[[ EXTRACT, beginning ]]

Trial on the merits was held before a jury which found the plaintiff 90% comparatively negligent and awarded plaintiff a total of $230,000.00 in damages. The jury was instructed to apply the slip and fall negligence standard as set forth by the *1083 Supreme Court in Kavlich v. Kramer, 315 So.2d 282 (La.1975), and Gonzales v. Winn-Dixie Louisiana, Inc., 326 So.2d 486 (La. 1976), which places the burden on the defendant to exculpate himself from liability once the plaintiff has shown that a foreign substance on the defendant's premises caused him to slip and fall.
Plaintiff and intervenor timely appeal alleging as assignments of error that:
(1) The jury erred in finding the percentage of fault and costs attributable to the plaintiff was 90%; and
(2) The trial court erred in not imposing upon the defendant the burden of proving plaintiff's contributory negligence by a preponderance of the evidence.
Defendants appeal alleging as assignments of error that:
(1) The jury erred when it found fault on the part of Babin Motors, Inc.;
(2) The trial judge erred when he instructed the jury as to the duty of defendant towards the plaintiff in this slip and fall case;
(3) The jury abused its discretion in determining the full amount of damages due to the plaintiff was $230,000.00.
DEFENDANT'S LIABILITY
The evidence in the record shows that the plaintiff slipped and fell on the parking lot of defendant's car dealership. This court has set forth the requirements for the showing of a prima facie slip and fall case as follows:
"In slip and fall cases a prima facie case is established when the plaintiff shows that he slipped, fell and was hurt because of a dangerous condition on the premises." Bordelon v. Southern La. Health Care Corp., 467 So.2d 167, at page 169 (La.App.3rd Cir.1985), writ den., 469 So.2d 989 (La.1985).

[[ EXTRACT, end ]]

**PROBLEMS TO WORK ON**
1. In the court opinion, what percentage of comparative negligence did the jury assign to the plaintiff?
2. Carry on the court opinion from the point where it stops.
None of the items that come next have any bearing on this work.

[[ SUPPLIED MATERIAL, beginning ]]

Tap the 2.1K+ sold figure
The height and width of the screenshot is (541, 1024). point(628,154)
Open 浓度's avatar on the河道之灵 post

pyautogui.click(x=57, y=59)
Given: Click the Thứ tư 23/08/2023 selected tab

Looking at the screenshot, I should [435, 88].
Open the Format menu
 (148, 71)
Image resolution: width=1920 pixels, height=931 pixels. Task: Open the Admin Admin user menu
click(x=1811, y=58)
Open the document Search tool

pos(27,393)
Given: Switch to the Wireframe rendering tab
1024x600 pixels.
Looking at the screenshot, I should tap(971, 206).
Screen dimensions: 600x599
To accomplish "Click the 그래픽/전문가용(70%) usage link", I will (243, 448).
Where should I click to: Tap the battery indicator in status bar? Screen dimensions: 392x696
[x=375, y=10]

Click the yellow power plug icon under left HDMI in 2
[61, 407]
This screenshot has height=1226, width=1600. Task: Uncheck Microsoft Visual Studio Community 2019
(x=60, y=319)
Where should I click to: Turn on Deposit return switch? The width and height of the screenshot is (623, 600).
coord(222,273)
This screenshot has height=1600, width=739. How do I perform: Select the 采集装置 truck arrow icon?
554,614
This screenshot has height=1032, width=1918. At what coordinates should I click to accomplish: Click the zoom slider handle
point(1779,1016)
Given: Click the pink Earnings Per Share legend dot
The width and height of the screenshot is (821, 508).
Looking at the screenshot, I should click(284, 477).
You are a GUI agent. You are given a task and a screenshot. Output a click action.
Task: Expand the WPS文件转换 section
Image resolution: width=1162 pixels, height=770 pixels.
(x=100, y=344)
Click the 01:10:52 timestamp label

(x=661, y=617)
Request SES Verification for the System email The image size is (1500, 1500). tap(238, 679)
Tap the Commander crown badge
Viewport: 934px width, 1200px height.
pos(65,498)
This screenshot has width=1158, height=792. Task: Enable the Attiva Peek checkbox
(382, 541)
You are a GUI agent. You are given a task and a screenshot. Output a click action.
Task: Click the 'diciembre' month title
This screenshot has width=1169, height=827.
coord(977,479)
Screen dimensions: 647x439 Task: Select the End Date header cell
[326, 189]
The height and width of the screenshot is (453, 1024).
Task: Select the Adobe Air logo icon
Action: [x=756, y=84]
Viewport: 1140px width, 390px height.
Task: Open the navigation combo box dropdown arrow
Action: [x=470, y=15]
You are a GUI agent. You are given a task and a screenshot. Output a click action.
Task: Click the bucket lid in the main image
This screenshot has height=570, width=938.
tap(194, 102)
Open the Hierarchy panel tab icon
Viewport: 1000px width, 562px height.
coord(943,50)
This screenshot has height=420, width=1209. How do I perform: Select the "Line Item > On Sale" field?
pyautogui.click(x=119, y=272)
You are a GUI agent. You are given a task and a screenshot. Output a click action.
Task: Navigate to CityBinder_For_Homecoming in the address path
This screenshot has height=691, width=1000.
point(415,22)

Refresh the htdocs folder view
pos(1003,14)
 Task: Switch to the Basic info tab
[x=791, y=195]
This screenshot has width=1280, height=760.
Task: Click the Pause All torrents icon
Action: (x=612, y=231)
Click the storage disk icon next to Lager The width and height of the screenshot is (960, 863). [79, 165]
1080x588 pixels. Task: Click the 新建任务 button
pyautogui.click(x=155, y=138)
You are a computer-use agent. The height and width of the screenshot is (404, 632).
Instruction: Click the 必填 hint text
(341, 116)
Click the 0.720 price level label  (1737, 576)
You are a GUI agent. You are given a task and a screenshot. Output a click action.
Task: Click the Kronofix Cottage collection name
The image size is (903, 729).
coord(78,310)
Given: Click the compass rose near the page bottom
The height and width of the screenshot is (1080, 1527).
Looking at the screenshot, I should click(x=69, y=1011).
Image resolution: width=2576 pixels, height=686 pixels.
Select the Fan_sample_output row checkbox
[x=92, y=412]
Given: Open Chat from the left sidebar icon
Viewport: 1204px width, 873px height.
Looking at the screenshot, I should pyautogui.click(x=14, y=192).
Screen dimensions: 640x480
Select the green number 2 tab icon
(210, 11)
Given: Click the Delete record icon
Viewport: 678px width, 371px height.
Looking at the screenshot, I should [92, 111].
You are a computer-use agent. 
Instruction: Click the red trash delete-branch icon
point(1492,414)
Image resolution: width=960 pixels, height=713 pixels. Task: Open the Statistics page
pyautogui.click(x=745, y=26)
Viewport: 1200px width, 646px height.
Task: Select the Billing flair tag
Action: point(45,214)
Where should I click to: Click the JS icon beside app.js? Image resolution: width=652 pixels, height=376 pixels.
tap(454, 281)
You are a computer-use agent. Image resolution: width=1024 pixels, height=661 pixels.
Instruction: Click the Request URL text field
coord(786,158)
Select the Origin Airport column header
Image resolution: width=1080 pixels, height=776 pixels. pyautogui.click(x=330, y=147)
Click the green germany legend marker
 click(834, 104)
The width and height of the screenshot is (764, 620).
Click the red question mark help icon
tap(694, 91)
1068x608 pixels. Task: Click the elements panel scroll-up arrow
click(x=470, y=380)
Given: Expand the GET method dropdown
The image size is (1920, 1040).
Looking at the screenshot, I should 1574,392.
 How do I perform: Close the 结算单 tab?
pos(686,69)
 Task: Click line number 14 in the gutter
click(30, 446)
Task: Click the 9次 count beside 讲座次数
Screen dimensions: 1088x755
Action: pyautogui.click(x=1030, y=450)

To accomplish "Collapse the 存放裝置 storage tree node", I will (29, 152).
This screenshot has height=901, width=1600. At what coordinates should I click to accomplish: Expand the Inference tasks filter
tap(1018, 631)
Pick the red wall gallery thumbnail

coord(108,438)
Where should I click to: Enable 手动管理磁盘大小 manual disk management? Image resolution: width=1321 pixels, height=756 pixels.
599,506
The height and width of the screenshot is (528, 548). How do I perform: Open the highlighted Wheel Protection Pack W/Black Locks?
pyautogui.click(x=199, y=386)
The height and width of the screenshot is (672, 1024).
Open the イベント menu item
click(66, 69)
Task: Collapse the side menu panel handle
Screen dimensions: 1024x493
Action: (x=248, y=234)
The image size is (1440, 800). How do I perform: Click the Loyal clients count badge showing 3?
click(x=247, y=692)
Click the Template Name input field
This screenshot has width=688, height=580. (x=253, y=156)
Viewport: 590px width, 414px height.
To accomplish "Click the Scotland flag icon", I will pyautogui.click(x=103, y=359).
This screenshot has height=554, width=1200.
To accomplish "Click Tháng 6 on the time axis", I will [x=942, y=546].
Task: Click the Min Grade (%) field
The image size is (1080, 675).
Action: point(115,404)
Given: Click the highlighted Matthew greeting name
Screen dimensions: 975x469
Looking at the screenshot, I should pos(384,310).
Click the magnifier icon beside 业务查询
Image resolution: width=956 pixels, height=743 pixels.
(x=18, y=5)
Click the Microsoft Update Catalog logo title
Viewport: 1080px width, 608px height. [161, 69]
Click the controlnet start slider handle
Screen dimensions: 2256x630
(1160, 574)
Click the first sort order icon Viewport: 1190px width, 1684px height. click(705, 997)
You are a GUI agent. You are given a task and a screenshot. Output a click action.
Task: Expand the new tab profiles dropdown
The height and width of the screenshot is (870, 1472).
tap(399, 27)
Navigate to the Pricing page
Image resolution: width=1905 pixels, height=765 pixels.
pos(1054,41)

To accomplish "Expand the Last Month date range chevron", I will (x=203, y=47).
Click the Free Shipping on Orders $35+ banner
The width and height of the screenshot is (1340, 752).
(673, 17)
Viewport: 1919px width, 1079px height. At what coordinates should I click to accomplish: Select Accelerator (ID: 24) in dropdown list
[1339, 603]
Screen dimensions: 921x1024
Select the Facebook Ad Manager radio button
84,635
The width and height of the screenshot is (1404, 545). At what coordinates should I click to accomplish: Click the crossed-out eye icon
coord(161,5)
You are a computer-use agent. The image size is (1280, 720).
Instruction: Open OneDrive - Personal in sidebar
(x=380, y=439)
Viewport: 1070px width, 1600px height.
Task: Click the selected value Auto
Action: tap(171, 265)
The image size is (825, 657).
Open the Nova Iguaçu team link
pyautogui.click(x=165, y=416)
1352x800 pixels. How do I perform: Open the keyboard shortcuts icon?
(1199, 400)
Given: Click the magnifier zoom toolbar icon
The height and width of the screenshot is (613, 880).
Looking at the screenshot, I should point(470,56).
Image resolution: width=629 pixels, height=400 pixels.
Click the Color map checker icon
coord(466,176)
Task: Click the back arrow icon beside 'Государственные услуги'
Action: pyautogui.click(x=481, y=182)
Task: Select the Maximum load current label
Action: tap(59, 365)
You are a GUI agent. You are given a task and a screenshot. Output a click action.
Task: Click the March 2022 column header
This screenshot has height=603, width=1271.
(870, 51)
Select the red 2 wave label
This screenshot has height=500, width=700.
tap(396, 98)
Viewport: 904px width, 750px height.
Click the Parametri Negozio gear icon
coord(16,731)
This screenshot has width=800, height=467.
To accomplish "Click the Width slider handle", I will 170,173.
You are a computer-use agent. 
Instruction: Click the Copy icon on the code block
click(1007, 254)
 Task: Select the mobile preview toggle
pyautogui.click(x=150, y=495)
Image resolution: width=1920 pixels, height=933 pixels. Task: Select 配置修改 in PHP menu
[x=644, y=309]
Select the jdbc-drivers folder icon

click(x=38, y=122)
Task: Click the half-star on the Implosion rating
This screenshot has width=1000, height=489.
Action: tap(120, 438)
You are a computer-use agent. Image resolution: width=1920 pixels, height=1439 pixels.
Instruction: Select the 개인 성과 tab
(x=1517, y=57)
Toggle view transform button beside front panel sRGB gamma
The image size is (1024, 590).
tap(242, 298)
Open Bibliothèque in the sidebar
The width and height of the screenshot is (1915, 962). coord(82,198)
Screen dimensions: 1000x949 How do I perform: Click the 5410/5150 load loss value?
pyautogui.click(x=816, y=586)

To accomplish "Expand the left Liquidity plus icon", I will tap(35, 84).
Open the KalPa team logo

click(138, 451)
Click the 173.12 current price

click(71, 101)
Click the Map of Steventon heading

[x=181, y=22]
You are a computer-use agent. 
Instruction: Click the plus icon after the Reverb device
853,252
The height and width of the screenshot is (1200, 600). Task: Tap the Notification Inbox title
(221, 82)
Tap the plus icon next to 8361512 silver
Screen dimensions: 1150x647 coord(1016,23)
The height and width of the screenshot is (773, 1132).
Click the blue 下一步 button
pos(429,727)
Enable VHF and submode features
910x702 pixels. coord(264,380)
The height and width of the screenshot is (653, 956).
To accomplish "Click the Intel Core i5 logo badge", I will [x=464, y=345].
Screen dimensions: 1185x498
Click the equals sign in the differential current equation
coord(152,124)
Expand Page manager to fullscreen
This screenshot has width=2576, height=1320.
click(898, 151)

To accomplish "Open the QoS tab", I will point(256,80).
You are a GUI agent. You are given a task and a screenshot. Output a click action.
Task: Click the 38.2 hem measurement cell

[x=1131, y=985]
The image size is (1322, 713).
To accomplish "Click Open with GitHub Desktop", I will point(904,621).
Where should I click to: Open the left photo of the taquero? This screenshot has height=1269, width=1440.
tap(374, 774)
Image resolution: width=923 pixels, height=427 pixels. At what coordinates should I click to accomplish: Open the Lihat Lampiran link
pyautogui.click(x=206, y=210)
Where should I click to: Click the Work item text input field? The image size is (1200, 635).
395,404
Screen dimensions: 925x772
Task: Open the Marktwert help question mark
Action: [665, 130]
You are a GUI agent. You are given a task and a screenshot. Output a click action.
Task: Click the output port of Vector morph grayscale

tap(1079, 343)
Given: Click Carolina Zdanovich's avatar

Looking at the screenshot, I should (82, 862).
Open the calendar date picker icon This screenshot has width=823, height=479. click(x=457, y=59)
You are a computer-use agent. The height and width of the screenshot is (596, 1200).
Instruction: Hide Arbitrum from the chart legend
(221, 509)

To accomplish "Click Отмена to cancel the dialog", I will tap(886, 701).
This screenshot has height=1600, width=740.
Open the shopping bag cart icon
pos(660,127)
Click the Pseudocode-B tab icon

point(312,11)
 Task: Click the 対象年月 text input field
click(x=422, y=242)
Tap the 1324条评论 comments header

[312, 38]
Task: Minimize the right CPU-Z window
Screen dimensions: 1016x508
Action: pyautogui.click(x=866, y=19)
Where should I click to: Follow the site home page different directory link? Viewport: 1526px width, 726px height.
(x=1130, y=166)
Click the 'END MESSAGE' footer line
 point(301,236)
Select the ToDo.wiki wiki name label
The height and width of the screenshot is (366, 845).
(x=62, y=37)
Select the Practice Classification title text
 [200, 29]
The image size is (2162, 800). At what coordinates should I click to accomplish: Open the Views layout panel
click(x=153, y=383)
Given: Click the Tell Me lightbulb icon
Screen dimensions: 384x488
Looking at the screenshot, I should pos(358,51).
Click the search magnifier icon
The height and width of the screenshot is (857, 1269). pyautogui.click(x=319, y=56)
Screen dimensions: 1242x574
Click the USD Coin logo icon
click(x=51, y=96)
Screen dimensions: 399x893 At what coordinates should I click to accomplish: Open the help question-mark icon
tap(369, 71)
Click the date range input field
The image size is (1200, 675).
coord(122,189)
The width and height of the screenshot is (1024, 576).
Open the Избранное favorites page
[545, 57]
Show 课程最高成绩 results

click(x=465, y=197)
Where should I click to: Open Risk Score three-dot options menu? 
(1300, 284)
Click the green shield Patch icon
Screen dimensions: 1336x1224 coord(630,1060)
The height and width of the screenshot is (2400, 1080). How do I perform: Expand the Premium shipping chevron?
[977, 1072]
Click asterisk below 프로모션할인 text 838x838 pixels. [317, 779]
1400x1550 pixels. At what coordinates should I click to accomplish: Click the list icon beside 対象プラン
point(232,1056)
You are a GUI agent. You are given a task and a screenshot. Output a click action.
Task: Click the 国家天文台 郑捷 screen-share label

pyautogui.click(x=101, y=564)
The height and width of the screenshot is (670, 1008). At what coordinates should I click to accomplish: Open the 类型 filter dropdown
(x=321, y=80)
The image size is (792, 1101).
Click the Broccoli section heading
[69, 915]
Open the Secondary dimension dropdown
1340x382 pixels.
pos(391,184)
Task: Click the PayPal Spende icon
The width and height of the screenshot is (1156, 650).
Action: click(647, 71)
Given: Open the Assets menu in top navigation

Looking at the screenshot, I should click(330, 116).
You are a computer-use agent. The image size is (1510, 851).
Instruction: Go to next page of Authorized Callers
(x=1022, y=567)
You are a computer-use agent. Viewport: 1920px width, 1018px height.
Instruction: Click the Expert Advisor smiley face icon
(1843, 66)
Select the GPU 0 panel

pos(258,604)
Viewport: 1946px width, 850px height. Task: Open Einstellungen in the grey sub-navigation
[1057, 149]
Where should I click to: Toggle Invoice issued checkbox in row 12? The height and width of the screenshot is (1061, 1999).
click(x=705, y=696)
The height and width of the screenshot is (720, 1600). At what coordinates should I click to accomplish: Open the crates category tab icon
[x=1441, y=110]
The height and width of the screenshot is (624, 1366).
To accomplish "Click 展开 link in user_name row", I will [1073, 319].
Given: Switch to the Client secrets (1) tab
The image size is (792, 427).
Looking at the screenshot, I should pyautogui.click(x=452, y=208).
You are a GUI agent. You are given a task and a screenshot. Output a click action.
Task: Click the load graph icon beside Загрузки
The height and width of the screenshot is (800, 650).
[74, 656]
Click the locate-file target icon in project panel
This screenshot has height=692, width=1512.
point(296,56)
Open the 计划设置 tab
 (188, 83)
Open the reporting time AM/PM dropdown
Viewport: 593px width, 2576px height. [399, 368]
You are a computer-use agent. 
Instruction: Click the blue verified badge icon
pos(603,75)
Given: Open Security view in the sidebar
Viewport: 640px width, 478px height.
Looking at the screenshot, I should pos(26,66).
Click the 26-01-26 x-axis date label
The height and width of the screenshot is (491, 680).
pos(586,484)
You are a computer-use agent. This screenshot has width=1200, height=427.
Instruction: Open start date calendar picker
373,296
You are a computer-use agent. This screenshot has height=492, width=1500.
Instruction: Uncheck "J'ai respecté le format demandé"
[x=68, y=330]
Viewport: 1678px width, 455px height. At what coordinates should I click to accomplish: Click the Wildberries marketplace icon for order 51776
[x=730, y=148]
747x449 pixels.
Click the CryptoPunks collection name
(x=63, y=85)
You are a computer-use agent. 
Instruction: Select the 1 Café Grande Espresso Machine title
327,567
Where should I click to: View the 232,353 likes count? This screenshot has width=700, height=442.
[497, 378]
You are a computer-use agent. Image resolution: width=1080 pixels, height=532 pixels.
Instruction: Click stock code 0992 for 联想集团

[[ SUPPLIED MATERIAL, end ]]

**RESPONSES FOR EACH TASK**
1. 90%

2.
The burden of proof in a slip and fall case is initially on the plaintiff, who must show that he fell and was injured because of the presence of a foreign substance or "premises hazard." With reference to the plaintiff's burden of proof in such cases, the First Circuit has stated that:
"This court in Stillwell v. Winn-Dixie Hill, Inc., 146 So.2d 707 (La.App. 1st Cir.1962) held that in the absence of testimony showing that there was a foreign substance on the floor, there was no basis on which the defendant storeowner could be held negligent." Ruffin v. Trapp Chevrolet Inc., 424 So.2d 1192, at page 1194 (La.App. 1st Cir.1982).
The presumption of fault on the part of the defendant does not arise until the plaintiff can prove his injuries resulted from a premise hazard. Jackson v. Fireman's Fund Ins. Co., 436 So.2d 698 (La.App. 3rd Cir.1983), writ den., 441 So.2d 217 (La. 1983); Kinchen v. J.C. Penney Co., Inc., 426 So.2d 681 (La.App. 1st Cir.1982). Premise hazard has been defined as "a condition or operation of the premises that results in an unreasonable risk of harm to customers under the circumstances." Bordelon v. Southern La. Health Care Corp., supra; Watson v. West Bros. of Ville Platte, Inc., 399 So.2d 771 (La.App. 3rd Cir.1981). It has also been shown to exist "when the fall results from a foreign substance on the floor or from an otherwise unreasonably slippery condition." Kinchen v. J.C. Penney Co., Inc., supra.
Plaintiff claims that he fell and later discovered red stains on his pants, which showed that a foreign substance must have been present. He did not, however, prove that he slipped because of a foreign substance that was actually found on the parking lot.